NZ Newswire logoNZ Newswire 13/02/2017

New Zealand scientists are pouring cold water on the benefits of sportspeople plunging into ice baths following competition and training.

"Ice baths have become almost standard practice for a lot of athletes, yet until now there have been no studies on humans to test their effectiveness," says Professor David Cameron-Smith from the University of Auckland-based Liggins Institute.

"Our study found ice baths are no more beneficial than a simple low intensity warm-down at reducing inflammation and muscle damage after intense exercise."

Ice baths are used in the belief that they promote muscle recovery by reducing temperature, blood flow and inflammation in muscle tissue.

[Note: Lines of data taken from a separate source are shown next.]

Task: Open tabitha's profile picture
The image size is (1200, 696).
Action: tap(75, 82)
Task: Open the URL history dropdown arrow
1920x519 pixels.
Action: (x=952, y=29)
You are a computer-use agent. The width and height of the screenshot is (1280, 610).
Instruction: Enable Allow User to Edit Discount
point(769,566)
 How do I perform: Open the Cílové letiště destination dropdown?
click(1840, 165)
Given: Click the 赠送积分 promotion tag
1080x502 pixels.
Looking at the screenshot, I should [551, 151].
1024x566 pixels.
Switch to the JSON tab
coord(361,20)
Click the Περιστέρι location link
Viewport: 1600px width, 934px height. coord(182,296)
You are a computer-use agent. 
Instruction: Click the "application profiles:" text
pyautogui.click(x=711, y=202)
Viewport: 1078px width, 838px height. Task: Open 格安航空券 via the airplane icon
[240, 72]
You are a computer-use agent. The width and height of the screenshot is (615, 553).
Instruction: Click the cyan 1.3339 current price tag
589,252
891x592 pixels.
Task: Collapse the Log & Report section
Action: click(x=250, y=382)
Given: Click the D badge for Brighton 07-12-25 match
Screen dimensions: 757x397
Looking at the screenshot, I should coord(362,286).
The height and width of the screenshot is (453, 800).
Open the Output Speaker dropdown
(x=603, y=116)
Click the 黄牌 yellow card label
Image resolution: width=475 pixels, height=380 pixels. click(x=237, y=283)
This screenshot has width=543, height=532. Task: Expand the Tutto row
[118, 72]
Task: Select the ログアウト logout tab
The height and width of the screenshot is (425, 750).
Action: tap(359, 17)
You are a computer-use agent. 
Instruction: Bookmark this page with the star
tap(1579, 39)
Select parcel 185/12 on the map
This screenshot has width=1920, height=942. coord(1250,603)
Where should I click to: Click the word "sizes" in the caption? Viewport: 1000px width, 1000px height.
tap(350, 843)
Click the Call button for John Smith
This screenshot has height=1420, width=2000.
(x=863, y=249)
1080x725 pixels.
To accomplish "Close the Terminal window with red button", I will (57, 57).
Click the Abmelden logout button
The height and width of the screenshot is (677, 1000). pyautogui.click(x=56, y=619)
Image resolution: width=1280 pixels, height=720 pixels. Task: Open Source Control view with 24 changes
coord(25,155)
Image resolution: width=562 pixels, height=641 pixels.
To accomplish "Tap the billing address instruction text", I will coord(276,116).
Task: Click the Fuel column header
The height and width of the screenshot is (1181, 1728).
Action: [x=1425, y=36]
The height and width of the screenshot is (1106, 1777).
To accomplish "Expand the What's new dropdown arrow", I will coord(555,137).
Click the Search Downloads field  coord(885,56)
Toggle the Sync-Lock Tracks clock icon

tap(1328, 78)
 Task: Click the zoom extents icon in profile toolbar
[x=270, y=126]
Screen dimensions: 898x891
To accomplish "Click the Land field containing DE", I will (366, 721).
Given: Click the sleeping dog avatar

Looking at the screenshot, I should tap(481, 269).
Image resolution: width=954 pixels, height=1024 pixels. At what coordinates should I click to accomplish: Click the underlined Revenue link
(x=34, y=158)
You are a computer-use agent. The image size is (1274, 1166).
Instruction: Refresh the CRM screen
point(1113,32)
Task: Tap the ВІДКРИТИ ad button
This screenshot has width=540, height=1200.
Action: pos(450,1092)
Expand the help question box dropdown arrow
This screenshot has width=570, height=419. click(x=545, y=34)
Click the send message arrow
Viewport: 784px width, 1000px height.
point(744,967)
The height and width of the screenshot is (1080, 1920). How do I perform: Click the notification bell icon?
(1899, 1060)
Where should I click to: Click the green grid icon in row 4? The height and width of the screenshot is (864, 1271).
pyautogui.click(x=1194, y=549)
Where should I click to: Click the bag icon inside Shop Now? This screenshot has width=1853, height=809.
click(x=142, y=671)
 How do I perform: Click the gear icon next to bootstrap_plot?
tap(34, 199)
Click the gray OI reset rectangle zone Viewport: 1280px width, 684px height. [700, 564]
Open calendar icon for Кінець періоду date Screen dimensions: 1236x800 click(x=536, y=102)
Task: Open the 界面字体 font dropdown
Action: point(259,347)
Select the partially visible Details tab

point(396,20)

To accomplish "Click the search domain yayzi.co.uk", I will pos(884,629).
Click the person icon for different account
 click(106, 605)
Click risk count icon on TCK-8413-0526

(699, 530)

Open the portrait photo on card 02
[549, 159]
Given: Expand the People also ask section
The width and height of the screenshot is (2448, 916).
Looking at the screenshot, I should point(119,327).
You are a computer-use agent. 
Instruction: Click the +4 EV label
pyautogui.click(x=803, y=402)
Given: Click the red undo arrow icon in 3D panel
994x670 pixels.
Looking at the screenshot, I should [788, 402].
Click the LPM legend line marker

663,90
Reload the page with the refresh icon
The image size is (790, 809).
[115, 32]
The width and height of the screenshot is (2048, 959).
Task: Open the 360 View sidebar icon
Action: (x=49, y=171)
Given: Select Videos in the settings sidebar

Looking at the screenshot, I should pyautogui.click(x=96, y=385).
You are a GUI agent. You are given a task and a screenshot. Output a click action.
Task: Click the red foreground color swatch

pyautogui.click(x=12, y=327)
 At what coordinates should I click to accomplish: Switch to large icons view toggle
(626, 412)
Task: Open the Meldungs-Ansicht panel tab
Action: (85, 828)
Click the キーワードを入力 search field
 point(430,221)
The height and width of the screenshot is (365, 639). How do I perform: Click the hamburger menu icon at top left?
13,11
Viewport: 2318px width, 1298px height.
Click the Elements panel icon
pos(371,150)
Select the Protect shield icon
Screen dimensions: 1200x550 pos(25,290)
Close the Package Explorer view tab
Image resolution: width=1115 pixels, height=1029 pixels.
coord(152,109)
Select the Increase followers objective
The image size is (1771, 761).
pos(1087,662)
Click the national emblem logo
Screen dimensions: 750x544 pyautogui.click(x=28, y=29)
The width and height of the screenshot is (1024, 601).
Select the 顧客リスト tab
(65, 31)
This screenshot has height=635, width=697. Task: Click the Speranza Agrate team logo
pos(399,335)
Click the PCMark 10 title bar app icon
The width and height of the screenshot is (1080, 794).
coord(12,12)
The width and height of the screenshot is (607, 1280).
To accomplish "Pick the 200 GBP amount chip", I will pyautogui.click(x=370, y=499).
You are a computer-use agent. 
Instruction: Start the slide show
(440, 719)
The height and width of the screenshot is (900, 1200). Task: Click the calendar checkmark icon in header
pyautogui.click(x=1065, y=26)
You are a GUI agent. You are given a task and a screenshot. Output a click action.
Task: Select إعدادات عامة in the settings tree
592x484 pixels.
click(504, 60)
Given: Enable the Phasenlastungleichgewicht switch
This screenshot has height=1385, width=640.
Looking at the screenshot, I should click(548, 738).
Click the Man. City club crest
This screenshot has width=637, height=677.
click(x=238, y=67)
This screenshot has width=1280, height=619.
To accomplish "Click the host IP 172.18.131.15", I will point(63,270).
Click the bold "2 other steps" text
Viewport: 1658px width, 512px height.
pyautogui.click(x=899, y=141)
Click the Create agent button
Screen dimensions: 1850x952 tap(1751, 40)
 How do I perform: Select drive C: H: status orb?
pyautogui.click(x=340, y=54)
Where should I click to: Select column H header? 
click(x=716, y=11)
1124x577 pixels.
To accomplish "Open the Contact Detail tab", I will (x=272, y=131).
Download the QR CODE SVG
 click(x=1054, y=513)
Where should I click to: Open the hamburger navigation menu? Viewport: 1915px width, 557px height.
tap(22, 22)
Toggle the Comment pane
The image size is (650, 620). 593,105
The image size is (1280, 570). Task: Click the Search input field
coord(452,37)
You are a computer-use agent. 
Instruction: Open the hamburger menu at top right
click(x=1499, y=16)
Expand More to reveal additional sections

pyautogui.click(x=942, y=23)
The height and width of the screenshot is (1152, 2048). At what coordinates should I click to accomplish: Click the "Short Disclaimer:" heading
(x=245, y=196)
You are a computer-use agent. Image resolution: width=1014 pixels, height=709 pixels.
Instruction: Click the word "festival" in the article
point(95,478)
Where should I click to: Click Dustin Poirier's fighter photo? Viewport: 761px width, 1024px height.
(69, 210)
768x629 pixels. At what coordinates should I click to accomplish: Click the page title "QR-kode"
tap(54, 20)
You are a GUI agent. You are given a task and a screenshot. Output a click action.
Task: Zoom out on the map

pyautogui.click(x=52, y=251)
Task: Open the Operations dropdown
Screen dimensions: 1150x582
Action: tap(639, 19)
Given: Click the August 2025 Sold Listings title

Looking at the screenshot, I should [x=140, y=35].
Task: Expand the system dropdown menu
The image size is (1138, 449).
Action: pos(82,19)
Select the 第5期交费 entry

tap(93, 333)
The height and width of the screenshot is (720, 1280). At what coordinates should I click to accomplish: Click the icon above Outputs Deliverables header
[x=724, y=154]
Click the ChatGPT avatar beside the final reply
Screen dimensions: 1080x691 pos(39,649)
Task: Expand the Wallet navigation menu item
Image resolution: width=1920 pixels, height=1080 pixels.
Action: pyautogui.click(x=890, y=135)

The Liggins Institute study, which has been published in the Journal of Physiology, got nine men to do leg resistance training exercises and the scientists compared the effects of ice baths against simply warming down.

Muscle biopsies showed the same pattern of inflammatory responses for both.

Earlier research by the same team showed ice baths actually reduced the benefits of training hard - with smaller gains in muscle mass and strength following weight training.

However, Prof Cameron-Smith said there was some evidence that ice baths may be helpful in endurance training and for tendon and ligament injuries.

"If you have a quick turnaround between games or events, ice baths may be useful to help you relax and provide short-term relief to muscle pain, but they're not going to reduce inflammation and will be detrimental to building muscle in the long run," he said.